Read in an audio signal.

[audioIn,fs] = audioread("Counting-16-44p1-mono-15secs.wav");

Create an audioFeatureExtractor to extract the centroid of the Bark spectrum, the kurtosis of the Bark spectrum, and the pitch of an audio signal.

aFE = audioFeatureExtractor("SampleRate",fs, ...
    "SpectralDescriptorInput","barkSpectrum", ...
    "spectralCentroid",true, ...
    "spectralKurtosis",true, ...
    "pitch",true)
aFE = 
  audioFeatureExtractor with properties:

   Properties
                     Window: [1024x1 double]
              OverlapLength: 512
                 SampleRate: 44100
                  FFTLength: []
    SpectralDescriptorInput: 'barkSpectrum'
        FeatureVectorLength: 3

   Enabled Features
     spectralCentroid, spectralKurtosis, pitch

   Disabled Features
     linearSpectrum, melSpectrum, barkSpectrum, erbSpectrum, mfcc, mfccDelta
     mfccDeltaDelta, gtcc, gtccDelta, gtccDeltaDelta, spectralCrest, spectralDecrease
     spectralEntropy, spectralFlatness, spectralFlux, spectralRolloffPoint, spectralSkewness, spectralSlope
     spectralSpread, harmonicRatio, zerocrossrate, shortTimeEnergy


   To extract a feature, set the corresponding property to true.
   For example, obj.mfcc = true, adds mfcc to the list of enabled features.

Call extract to extract the features from the audio signal. Normalize the features by their mean and standard deviation.

features = extract(aFE,audioIn);
features = (features - mean(features,1))./std(features,[],1);

Plot the normalized features over time.

idx = info(aFE);
duration = size(audioIn,1)/fs;

subplot(2,1,1)
t = linspace(0,duration,size(audioIn,1));
plot(t,audioIn)

subplot(2,1,2)
t = linspace(0,duration,size(features,1));
plot(t,features(:,idx.spectralCentroid), ...
     t,features(:,idx.spectralKurtosis), ...
     t,features(:,idx.pitch));
legend("Spectral Centroid","Spectral Kurtosis", "Pitch")
xlabel("Time (s)")

Figure contains 2 axes objects.
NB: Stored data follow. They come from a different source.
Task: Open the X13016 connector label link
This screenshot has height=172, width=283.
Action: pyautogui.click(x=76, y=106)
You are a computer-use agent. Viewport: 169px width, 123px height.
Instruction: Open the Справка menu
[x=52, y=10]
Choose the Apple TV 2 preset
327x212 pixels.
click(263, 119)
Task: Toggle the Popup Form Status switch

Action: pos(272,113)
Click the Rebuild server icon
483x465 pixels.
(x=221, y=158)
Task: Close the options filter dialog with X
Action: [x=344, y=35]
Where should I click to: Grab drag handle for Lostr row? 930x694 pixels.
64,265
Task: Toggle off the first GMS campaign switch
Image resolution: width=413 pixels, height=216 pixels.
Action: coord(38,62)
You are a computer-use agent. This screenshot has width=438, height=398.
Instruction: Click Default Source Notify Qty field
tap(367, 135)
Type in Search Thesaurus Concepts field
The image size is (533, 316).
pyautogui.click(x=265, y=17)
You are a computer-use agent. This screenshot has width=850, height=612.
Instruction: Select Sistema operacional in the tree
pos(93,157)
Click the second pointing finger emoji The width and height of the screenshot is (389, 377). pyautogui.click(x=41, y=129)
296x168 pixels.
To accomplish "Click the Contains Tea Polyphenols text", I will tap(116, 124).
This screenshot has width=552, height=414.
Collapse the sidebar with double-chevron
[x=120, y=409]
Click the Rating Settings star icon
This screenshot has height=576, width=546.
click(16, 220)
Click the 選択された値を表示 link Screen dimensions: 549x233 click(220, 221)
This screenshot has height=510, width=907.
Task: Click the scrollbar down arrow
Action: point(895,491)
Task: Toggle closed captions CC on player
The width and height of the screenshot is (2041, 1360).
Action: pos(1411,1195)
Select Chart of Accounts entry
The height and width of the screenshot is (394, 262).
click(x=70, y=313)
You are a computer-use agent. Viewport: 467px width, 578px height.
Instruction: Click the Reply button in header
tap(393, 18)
Axes object 1 contains an object of type line. Axes object 2 with xlabel Time (s) contains 3 objects of type line. These objects represent Spectral Centroid, Spectral Kurtosis, Pitch.

Create an audio datastore that points to audio samples included with Audio Toolbox®.

folder = fullfile(matlabroot,"toolbox","audio","samples");
ads = audioDatastore(folder);

Create an audioFeatureExtractor object to extract the mel spectrum, Bark spectrum, ERB spectrum, and linear spectrum from each audio file. Use the default analysis window and overlap length for the spectrum extraction.

aFE = audioFeatureExtractor(SampleRate=44.1e3, ...
    melSpectrum=true, ...
    barkSpectrum=true, ...
    erbSpectrum=true, ...
    linearSpectrum=true);

Call extract to extract the features from each audio file in the datastore. Specify SampleRateMismatchRule as "resample" to resample the audio files in the datastore if they do not match 44.1 kHz, the sample rate of the audioFeatureExtractor object. If you have Parallel Computing Toolbox™, specify UseParallel as true to read the files and extract the features in parallel.

specs = extract(aFE,ads,SampleRateMismatchRule="resample",UseParallel=true);

The specs variable is a numFiles-by-1 cell array, where numFiles is the number of files in the datastore. Each element of the cell array is a numHops-by-numFeatures-by-numChannels array, where the number of hops and number of channels depends on the length and number of channels of the audio file, and the number of features is the requested number of features from the audio data.

numFiles = numel(specs)
numFiles = 37
[numHops1,numFeaturesFile1,numChanelsFile1] = size(specs{1})
numHops1 = 1053
numFeaturesFile1 = 620
numChanelsFile1 = 1
[numHops2,numFeaturesFile2,numChanelsFile2] = size(specs{2})
numHops2 = 1724
numFeaturesFile2 = 620
numChanelsFile2 = 4

Input Arguments

collapse all

Input audio, specified as a column vector or matrix of independent channels (columns).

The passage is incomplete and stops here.